Plastic Injection Molding And Mold Polishing

The business of plastic injection molding is mostly scientific and technical, yet there is this element of undefined experience that can only be termed “black art”.  Mold polishing seems to fall into this category for many engineers and mold techs.

If the part has blemishes of one sort or another, or is sticking in the cavities, or maybe not filling properly, very often the solution is related to the surface finish.

This is often overlooked, which is unfortunate because it is much less costly than a major engineering change, for example. When the process has been tweaked over and over again, maybe take a second or third look at the mold polish, it could hold the answer.

Learn more about plastic injection molding and mold polishing.

Plastic Injection Molding Machines

Lately, I have noticed a trend in which companies gradually reduce their plastic injection molding machine supplier base to just one company. This makes a lot of sense, in many ways, yet it also is limiting in other ways.

Sure you can get great discounts by buying several machines from the same supplier, such as Engel,  but once you get more or less into a mono-culture, you miss out on the innovations of other companies.

This presents somewhat of a dilemma for companies however. Perhaps one way to deal with this issue is to have various brands on the floor, each specializing in the things they do best. Hydraulic vs. electric, rotary presses, vertical, or stack molding presses are some examples.

Learn more about the injection moulding of plastic parts.

Tip For Better Plastic Injection Molding

A small, but very effective tip for easier plastic injection molding set up is to standardize the clamping slots on the top and bottom plates of all mold bases. This little trick might seem obvious, but it is surprising how many custom molders have every size imaginable in their mold base inventory.

With this method you need only one size clamp, which can be custom made or likely purchased. The set up techs won’t need to be fumbling about for the right size clamp, there will be no shims under clamps and you can be sure the molds are held in place securely.

This is also a good idea from the standpoint of training. There is enough to learn without adding another item to the list of how to set up a plastic injection mold. Once this is in place, it will quickly become a SOP, standard operating procedure.

All your future designs must have this incorporated, which, for some reason, is not as easy as it might seem. You likely will still have the occasional mold that comes in the wrong size, but in time they will all be standardized.

Learn more about plastic injection molding and injection mold making.

Plastic Injection Molding Bosses

Have you ever had an awesome boss while working in anything related to plastic injection molding? Since I have been in this business, which goes back to 1978, I have had quite a few good and some less than good bosses.

One excellent boss I had in a plastic injection molding company was from Switzerland and his name was Karl.

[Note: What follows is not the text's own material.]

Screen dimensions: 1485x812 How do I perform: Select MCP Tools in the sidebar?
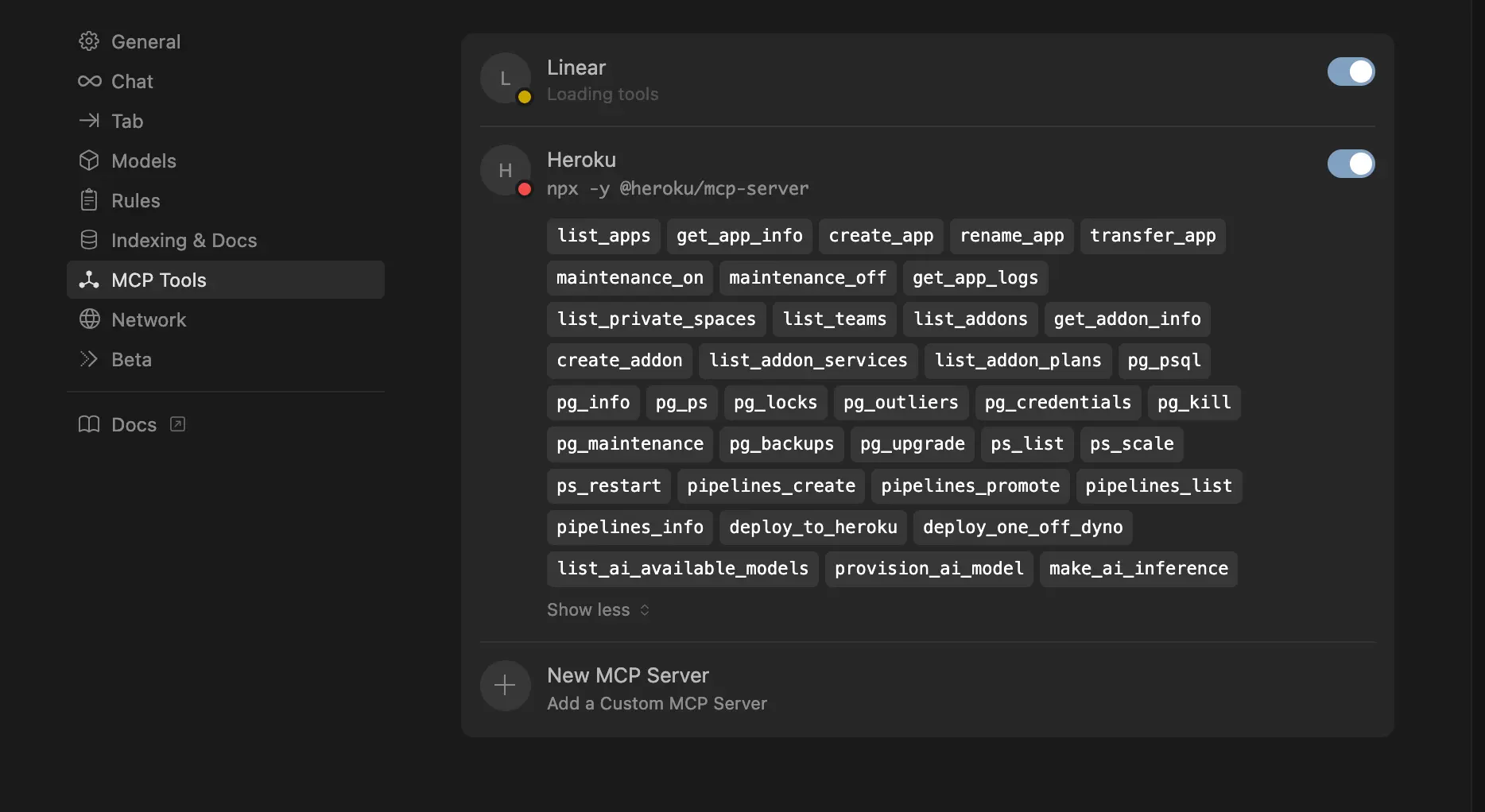point(158,280)
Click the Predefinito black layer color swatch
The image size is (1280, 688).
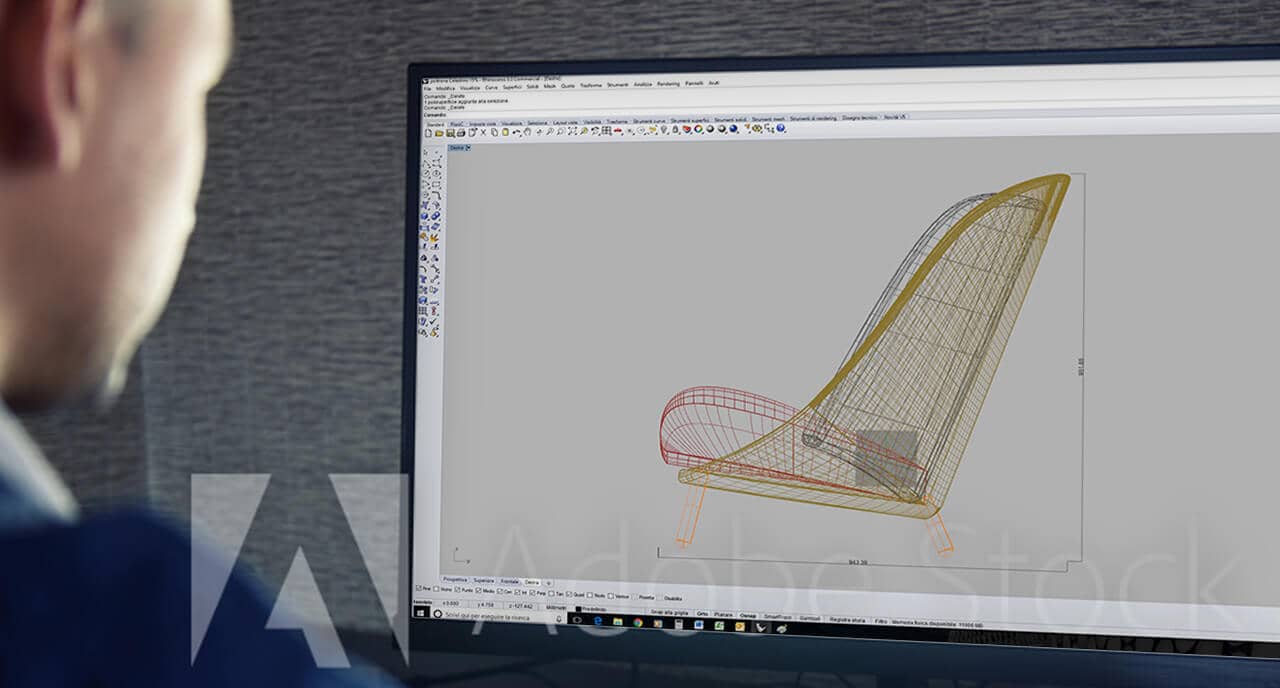[x=579, y=608]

Every day he was immaculately dressed and on top of everything that went on in every aspect of the company. It took me a long time to get hired and I knew I was in for a real experience, but I wanted to learn my trade from the best.

The very first day I was standing with the foreman looking over some prints. There was no heat on because it was early spring, so the shop was pretty cool. I had my cold hands in my shop coat pockets when Karl spied me. He marched right over, yanked my hands out from my pockets, and proceeded to slap them, telling me to “never put your hands in your pockets!”

I should have known better, having lived in Northern Europe for a few years, but, hey, it was cold! In the end, we became good friends and I did learn a great deal of craftsmanship from this old schoolmaster.

One of the nicest I had was an elderly man who had the unfortunate bad habit of smoking and drinking coffe all the time. This was back before the days of no smoking in the shop, so his fingers were actually yellow from the smoke. What made him nice was that he was so patient with us apprentices, but what made him almost intolerable was his breath!

He used to come up to each of us every morning to greet us and give us an assignment or check on our work. That is when his kindness became his curse. Because he was only inches away from our face we just had to eventually breathe in his absolutely horrible stench of a breath! More than one guy actually gagged and nearly vomited!

Another boss I had was a Russian who grew up in the German part of Brazil.  He could speak so many languages and seemed to know a million people. He was great because he took the time to explain things without making any of us beginners feel like idiots.

What about you, do you have any stories of a good or bad boss in your plastic injection molding or mold making career?